*YOUR TASK*. From the line containing "YouTube (1097, 19)" down to the line containing "Back to Explore (91, 103)" in the records below, reproduce every line exactly, ends included, and omit all others.

------

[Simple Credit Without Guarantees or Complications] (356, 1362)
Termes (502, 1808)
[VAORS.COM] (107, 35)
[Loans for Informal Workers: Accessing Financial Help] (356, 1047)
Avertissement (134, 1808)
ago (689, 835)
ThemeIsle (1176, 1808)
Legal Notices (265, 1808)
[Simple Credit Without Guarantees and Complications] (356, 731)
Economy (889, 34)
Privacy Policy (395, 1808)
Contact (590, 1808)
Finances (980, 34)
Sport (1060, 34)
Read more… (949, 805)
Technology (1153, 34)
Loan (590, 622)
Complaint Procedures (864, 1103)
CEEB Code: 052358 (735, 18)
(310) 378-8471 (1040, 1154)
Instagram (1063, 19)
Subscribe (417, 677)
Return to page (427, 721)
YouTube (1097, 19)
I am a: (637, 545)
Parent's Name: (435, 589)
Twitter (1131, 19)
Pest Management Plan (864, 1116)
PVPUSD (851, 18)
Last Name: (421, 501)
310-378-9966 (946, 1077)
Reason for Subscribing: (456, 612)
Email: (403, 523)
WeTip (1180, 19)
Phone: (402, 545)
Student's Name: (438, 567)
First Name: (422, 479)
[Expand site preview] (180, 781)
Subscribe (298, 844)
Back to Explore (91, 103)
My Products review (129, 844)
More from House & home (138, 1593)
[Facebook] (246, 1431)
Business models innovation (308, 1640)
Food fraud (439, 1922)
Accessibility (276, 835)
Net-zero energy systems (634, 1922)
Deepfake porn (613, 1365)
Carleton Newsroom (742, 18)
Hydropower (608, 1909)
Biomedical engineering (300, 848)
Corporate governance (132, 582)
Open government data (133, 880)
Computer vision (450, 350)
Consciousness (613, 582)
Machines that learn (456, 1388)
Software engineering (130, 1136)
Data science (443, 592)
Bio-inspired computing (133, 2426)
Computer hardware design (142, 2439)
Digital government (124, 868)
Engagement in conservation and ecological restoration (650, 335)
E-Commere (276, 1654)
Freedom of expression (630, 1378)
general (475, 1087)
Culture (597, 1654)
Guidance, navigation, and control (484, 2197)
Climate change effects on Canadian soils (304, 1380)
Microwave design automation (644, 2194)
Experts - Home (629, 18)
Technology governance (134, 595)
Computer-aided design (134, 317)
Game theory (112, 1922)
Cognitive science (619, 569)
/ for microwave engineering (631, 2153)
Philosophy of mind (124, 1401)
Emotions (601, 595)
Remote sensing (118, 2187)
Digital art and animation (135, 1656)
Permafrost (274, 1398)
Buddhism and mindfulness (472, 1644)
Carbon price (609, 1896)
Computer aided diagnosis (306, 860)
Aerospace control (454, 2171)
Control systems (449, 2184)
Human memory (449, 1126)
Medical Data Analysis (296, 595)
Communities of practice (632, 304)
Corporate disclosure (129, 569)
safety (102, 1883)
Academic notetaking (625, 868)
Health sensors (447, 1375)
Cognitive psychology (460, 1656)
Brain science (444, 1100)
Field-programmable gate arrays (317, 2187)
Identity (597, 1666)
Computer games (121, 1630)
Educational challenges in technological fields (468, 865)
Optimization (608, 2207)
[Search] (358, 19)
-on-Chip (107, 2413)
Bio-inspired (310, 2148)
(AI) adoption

------

*YOUR RESPONSE*.
YouTube (1097, 19)
I am a: (637, 545)
Parent's Name: (435, 589)
Twitter (1131, 19)
Pest Management Plan (864, 1116)
PVPUSD (851, 18)
Last Name: (421, 501)
310-378-9966 (946, 1077)
Reason for Subscribing: (456, 612)
Email: (403, 523)
WeTip (1180, 19)
Phone: (402, 545)
Student's Name: (438, 567)
First Name: (422, 479)
[Expand site preview] (180, 781)
Subscribe (298, 844)
Back to Explore (91, 103)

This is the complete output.